Sang NGUYEN, Appellant, v. STATE of Florida, Appellee.
    No. 1D03-3673.
    District Court of Appeal of Florida, First District.
    March 26, 2004.
    Appellant, pro se.
    Charlie Crist, Attorney General and Trisha Meggs Pate, Assistant Attorney General, Office of the Attorney General, Tallahassee, for Appellee.
   PER CURIAM.

Pursuant to Florida Rule of Criminal Procedure 3.850, Appellant filed a postcon-viction motion which the trial court denied following an evidentiary hearing. Thereafter, Appellant filed a motion entitled “motion for rehearing and motion for extension of time for amended motion for rehearing.” The trial court denied the motion for rehearing as being without merit. However, the trial court denied Appellant’s motion for extension of time, concluding Florida Rule of Criminal Procedure 3.850(g) prevented the court from granting such a motion.
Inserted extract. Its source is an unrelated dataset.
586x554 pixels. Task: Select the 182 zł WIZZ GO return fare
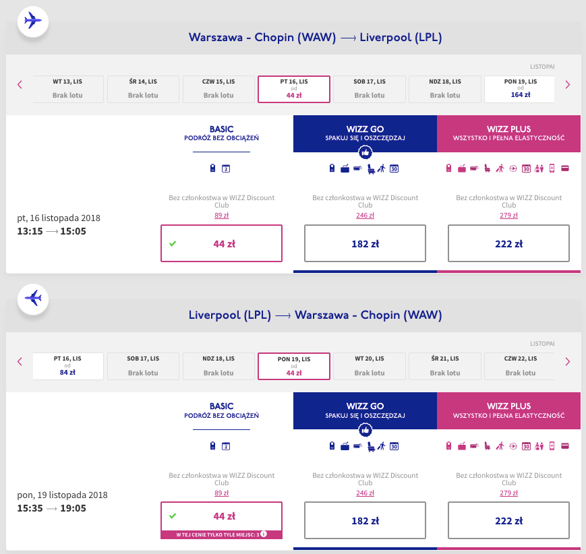click(365, 520)
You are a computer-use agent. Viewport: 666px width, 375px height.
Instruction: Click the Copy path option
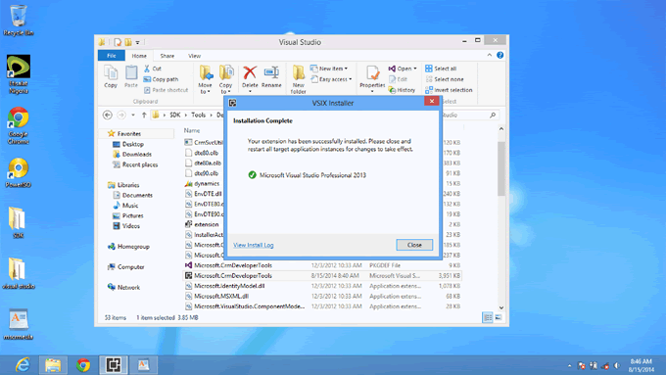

The trial court, for good cause shown, may extend the time. See Fla. R.Crim. P. 3.050; State v. Boyd, 846 So.2d 458 (Fla.2003). Because the trial court denied Appellant’s motion apparently on its mistaken belief that it was precluded from granting an extension of time, we REVERSE and REMAND. See Janson v. State, 775 So.2d 434 (Fla. 5th DCA 2001). On remand, the trial court has the discretion to grant or deny the motion for extension of time.

REVERSED and REMANDED.

BOOTH, POLSTON, and HAWKES, JJ., concur.